10 Building Blocks for Your Post Season
After a long season of training and racing, enjoying 1-4 weeks ‘of’ from structured training is highly encouraged for muscular and mental rejuvenation before transitioning to post-season training. A few days of enjoying “the land of Couchlandria” (borrowed this term from Sufferfest!) is ok, but don’t let the days turn to weeks or months. Hiking, mountain biking, yoga, mobility exercises, and family fun activities are great for your time off and allow for active recovery.
When you are ready, transition to post season training begins! Post-season lasts approximately 6-10 weeks and is the time to work on the building blocks, or framework, for development of skills and habits you will need for success in training, racing, and beyond. If you are new to endurance training and racing, you will start with this phase of training, despite not participating in the previous season. During post season, there is less training volume and physical stress. Here are 10 building blocks to include in your post season.
Relationships. Nurture your relationships with family, friends, co-workers, and yourself. Let’s face it, our support system often gets neglected during training and racing. With less time devoted to training during the post season, there’s often more time to spend with your tribe.
Sleep. Develop healthy sleep hygiene. Read more about “If your sleep is out of whack, so are you!” in this article https://www.colorado.edu/asmagazine/2019/09/11/if-your-sleep-out-whack-so-are-you. A helpful resource for learning how to achieve healthy sleep is The Sleep Solution: Why Your Sleep is Broken and How to Fix It, by Dr. Chris Winter.
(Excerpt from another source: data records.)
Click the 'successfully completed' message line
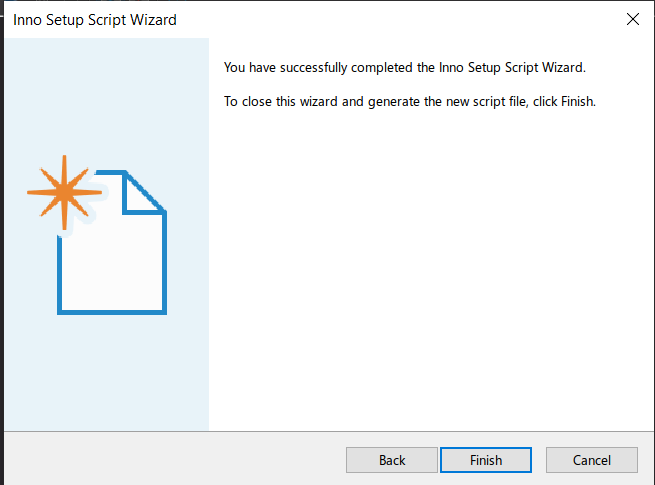 click(x=405, y=68)
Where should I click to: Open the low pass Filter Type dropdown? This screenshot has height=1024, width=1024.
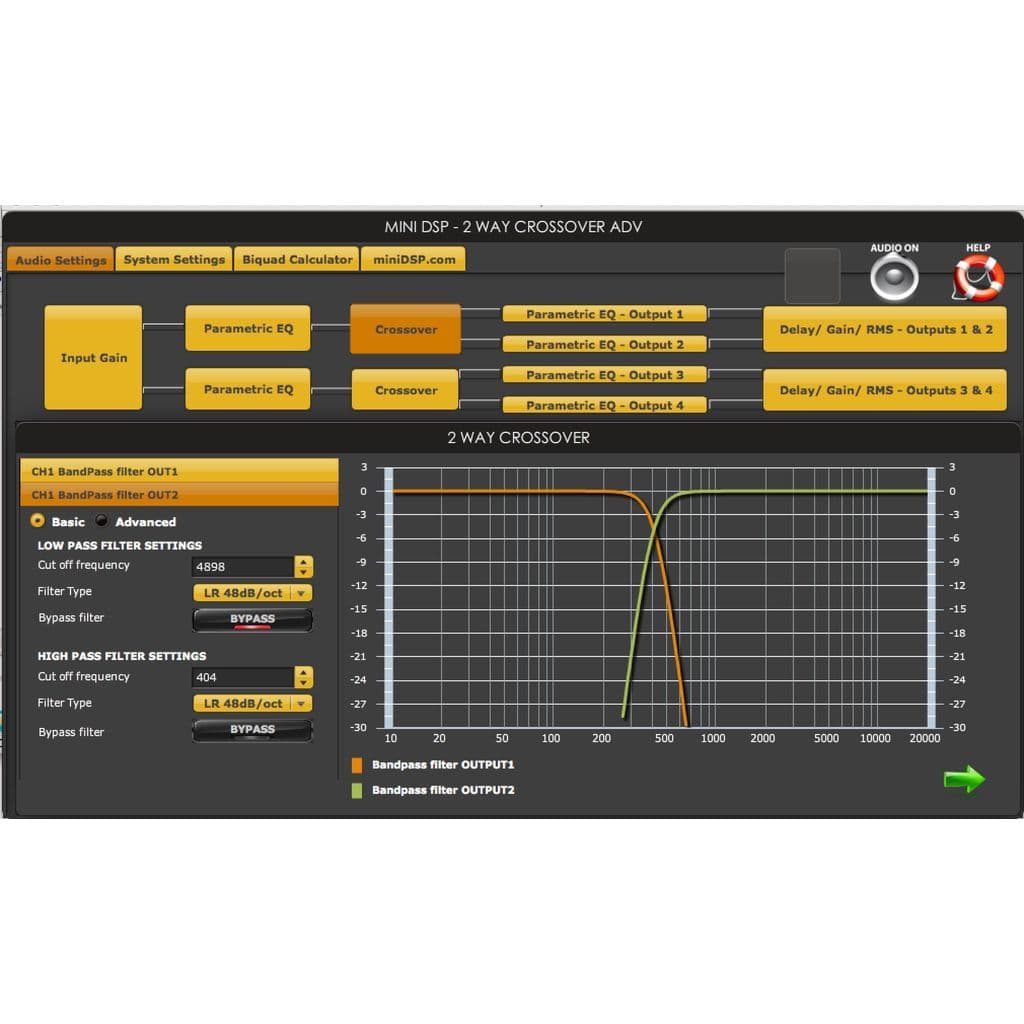[x=253, y=593]
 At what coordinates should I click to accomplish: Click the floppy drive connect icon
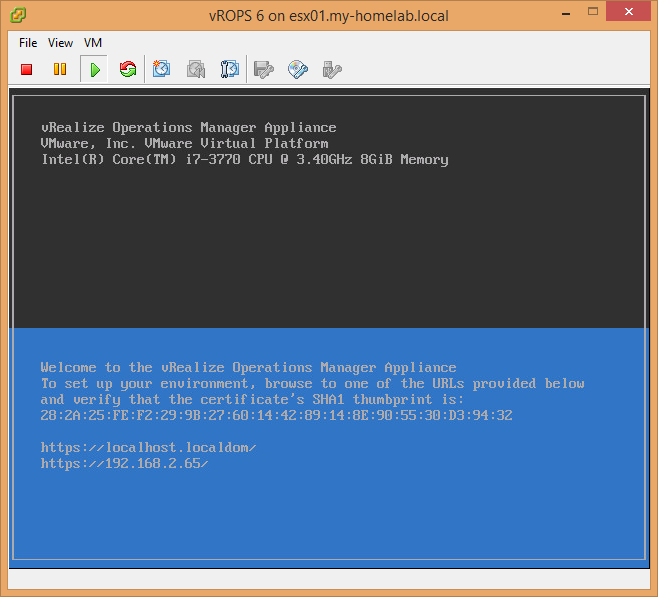tap(264, 69)
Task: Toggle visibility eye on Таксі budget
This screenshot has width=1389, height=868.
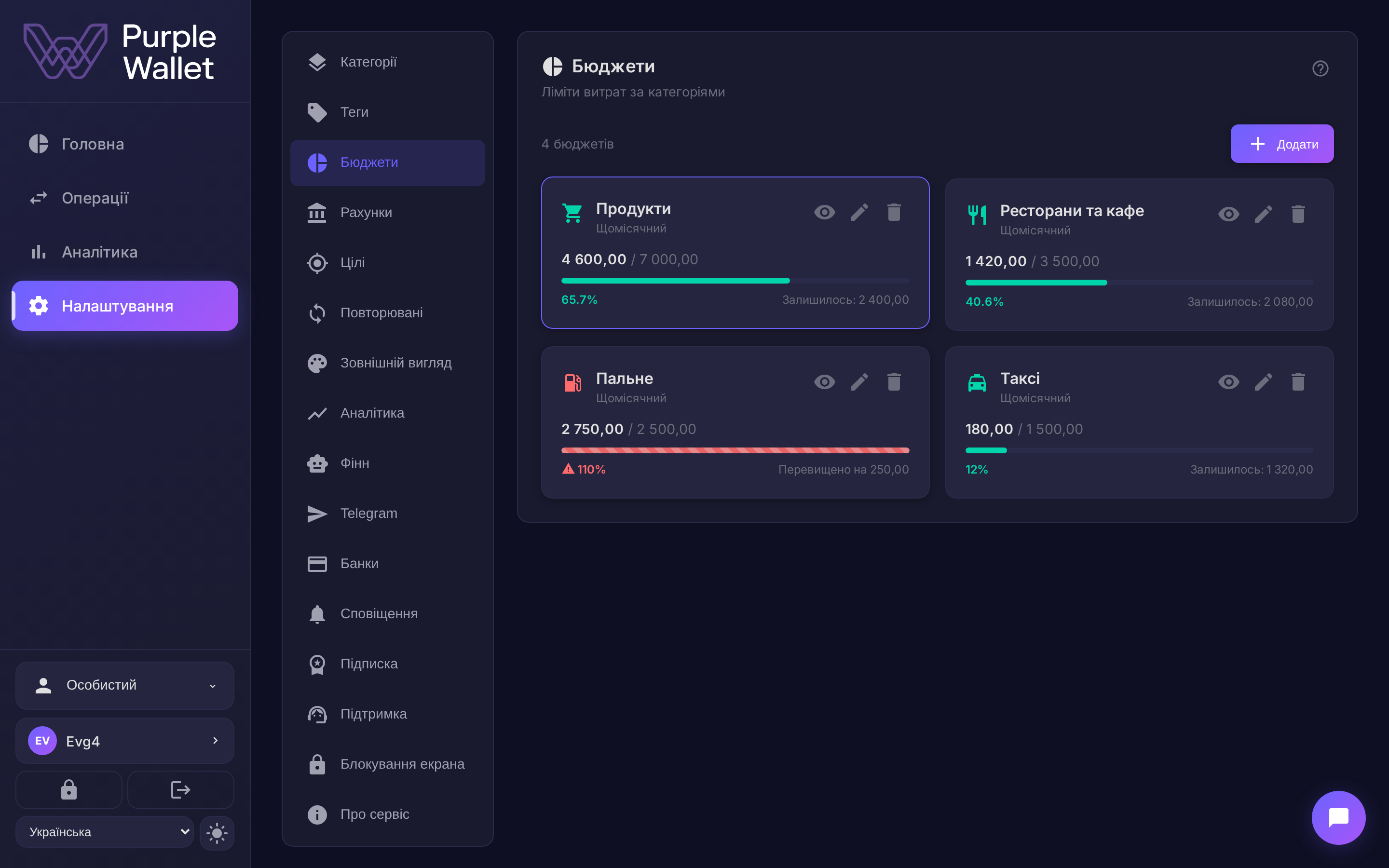Action: (x=1229, y=382)
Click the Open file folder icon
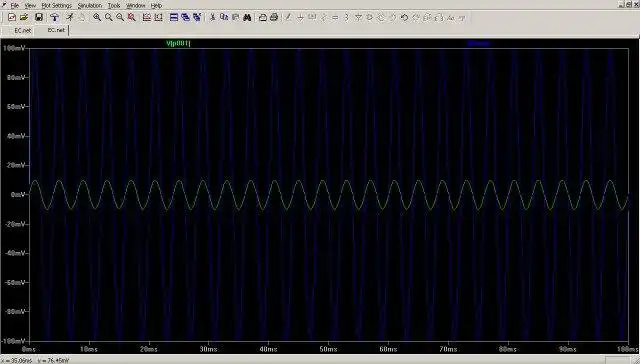 tap(24, 18)
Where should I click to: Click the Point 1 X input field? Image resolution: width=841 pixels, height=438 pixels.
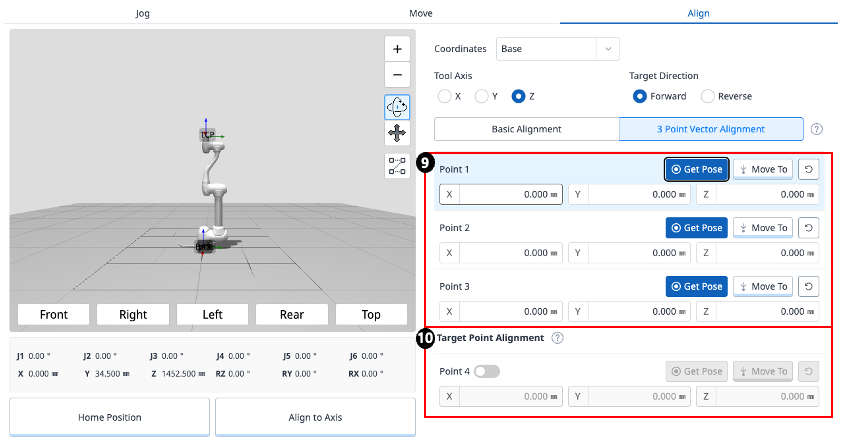(510, 195)
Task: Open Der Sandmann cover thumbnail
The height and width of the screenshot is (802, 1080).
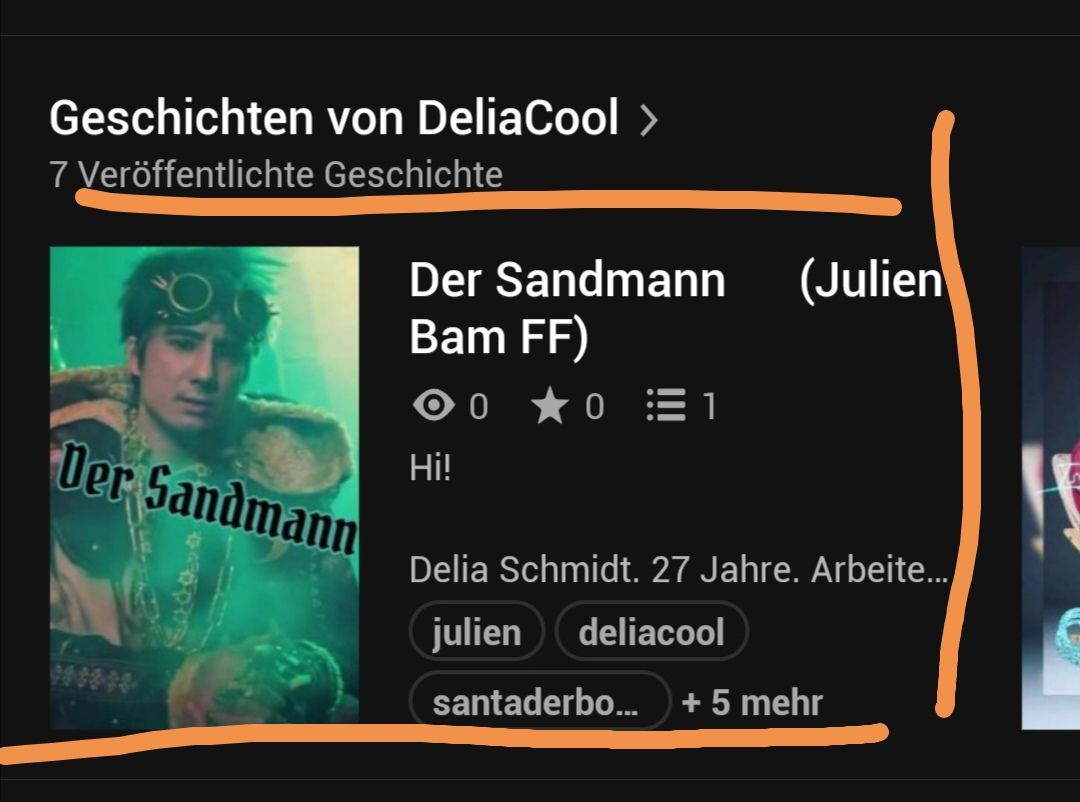Action: tap(205, 487)
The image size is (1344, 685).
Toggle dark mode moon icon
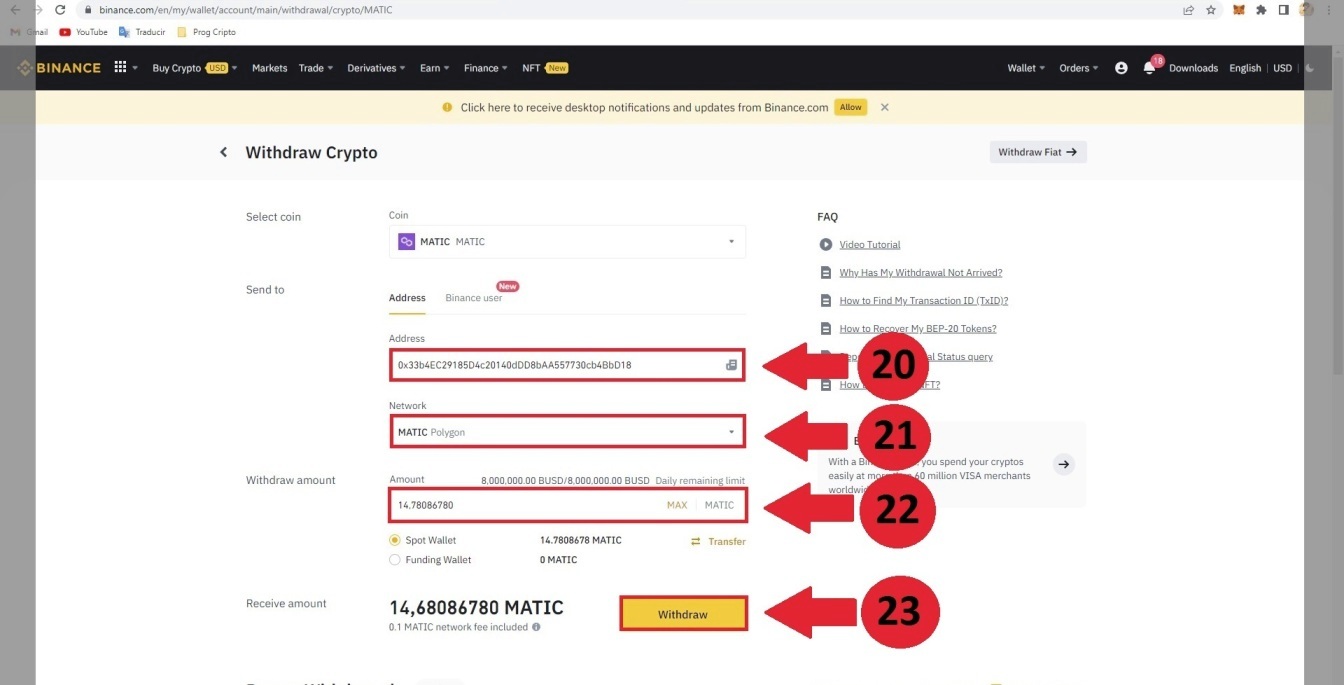(x=1311, y=68)
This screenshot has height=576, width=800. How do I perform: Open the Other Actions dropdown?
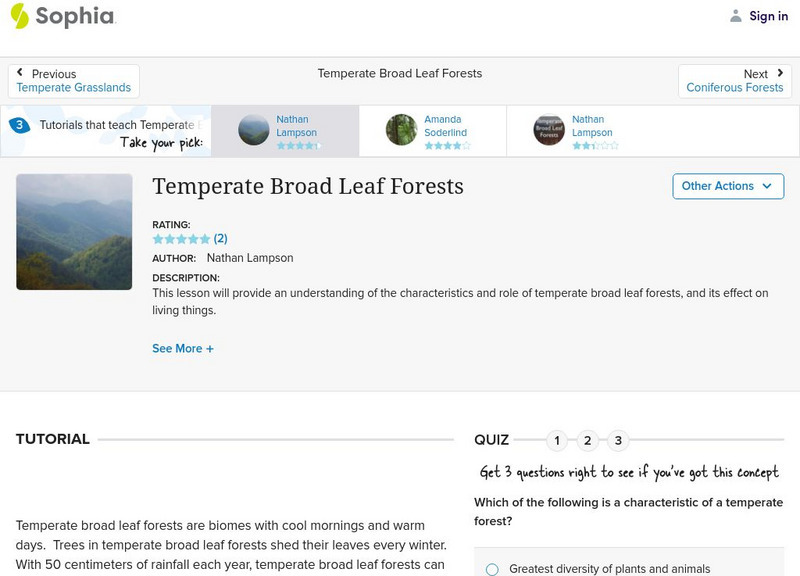point(727,186)
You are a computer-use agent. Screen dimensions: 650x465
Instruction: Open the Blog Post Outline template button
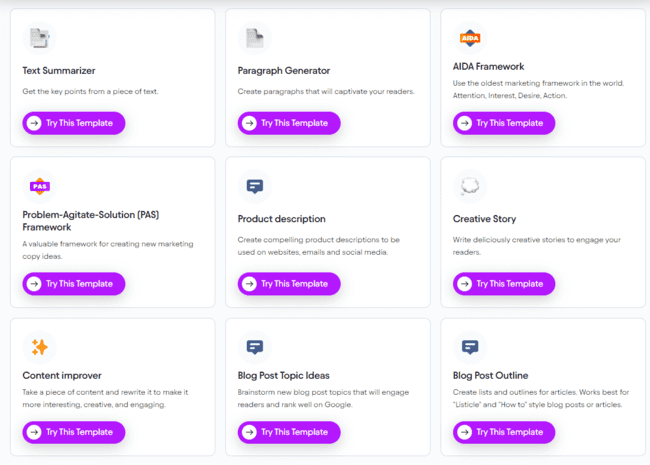click(504, 432)
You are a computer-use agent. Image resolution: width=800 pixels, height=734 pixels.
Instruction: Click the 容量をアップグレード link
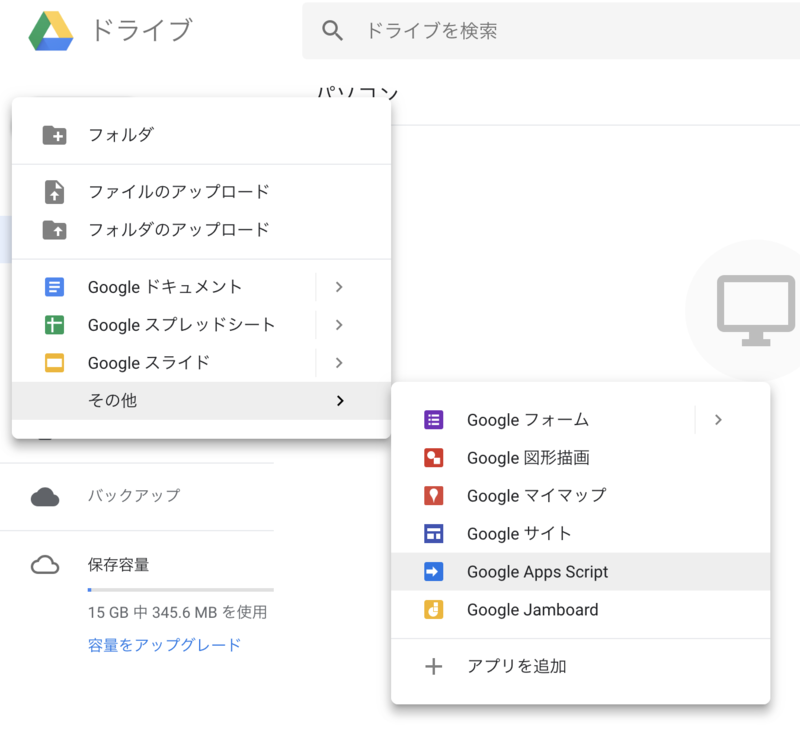(x=164, y=645)
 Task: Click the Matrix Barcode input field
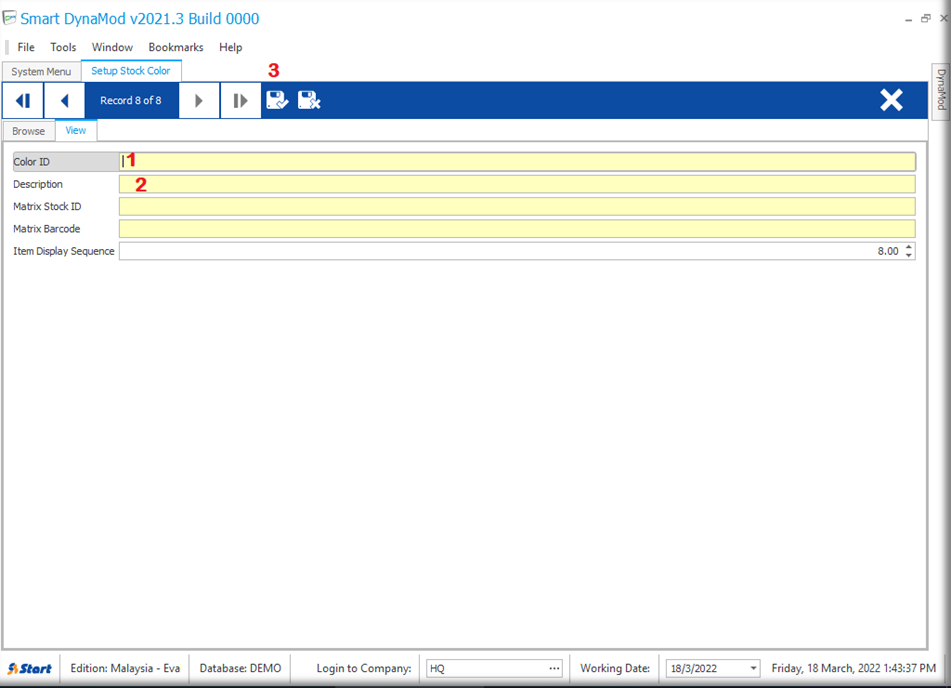coord(516,229)
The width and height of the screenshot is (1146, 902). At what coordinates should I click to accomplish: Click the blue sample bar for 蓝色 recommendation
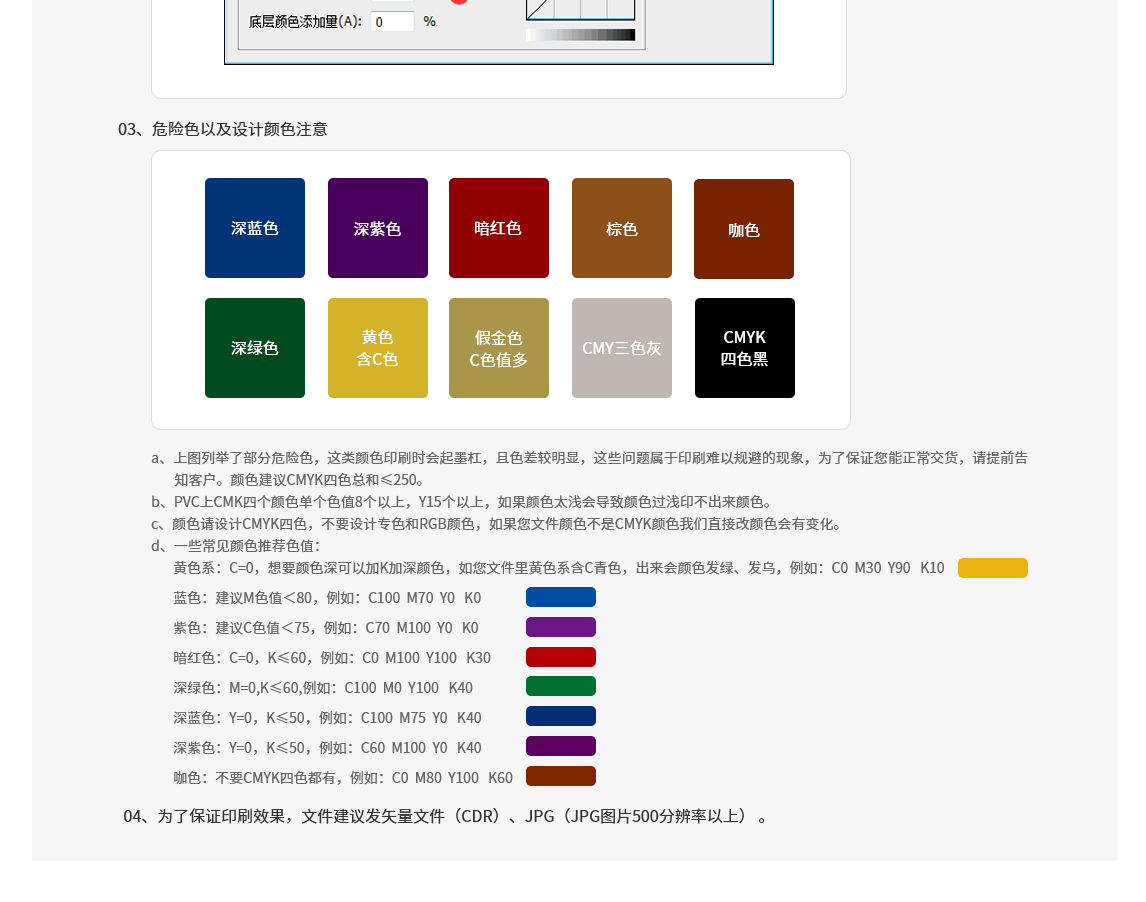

Food. Maintain healthy nutrition and hydration practices, but give yourself permission to enjoy tasty treats (and taco Tuesday!). Post season is a great time to look for new recipes that are easy to prep, nutrient dense, and taste good. Making a list of 10-14 main dish recipes that you can rotate on your meal prep calendar, is very helpful later in the season during weeks of heavy training!
Injury/niggle rehabilitation. Review your training log for notes on injuries or niggles you experienced throughout the season. Consult with a physical therapist who has experience working with endurance athletes to test your strength, power, flexibility, balance, coordination and perform swim, bike, and run analysis.
Set goals. Spend some time identifying what achievements are important to you for the upcoming season and over the next few years. Work with your coach to pick races or schedule benchmark testing opportunities to work towards your achievements.
Consistency. A lower training volume during post season allows you the opportunity to test different schedules for training to see what will work best for you once the training volume increases again in pre-season. Are you more consistent training in the mornings or afternoons? Research several pools you can swim at (in case one is closed- this is quite common!) and identify routes for outdoor riding and running with different terrain features (hilly, flat, etc.)
New equipment. Post season is the perfect time to test new equipment and make changes to your bike fit. Testing new equipment later in the season, when you are training longer, fatigued, and often times under more stress in life, the learning curve is accentuated. Use the post season, to decide on your gear!
Strength training. The post-season is about preparation. A good progression for strength training is: learn, control, load, and explode. Learn the movement and how to breathe while performing it properly. Then, control the movement and increase repetitions, while maintaining proper form and without adding weight. Progress by loading, or adding weight/resistance, to the movement. Finally, explode. Two examples of this are with the addition of plyometrics or olympic style lifting. Strength training should evolve throughout the year.
Swimming focus. Later in your training and racing season, you will likely need to cut back on swimming as you increase your bike and run training. A post-season swim focus establishes a strong swim foundation, is low impact on your body, and you can make great cardiovascular gains!
Posture & technique. Incorporate drills to address form impairments. Vary your bike cadence and running terrain. Make every workout count during post season and you will set your training season up for success!
Putting it all together: Use these 10 building blocks to structure your post season. Don’t let ‘off’ weeks turn into ‘off’ months. Make a plan focusing on these 10 areas and stick to it! While it is important to reflect on past accomplishments and challenges, looking back for too long will not lead you forward.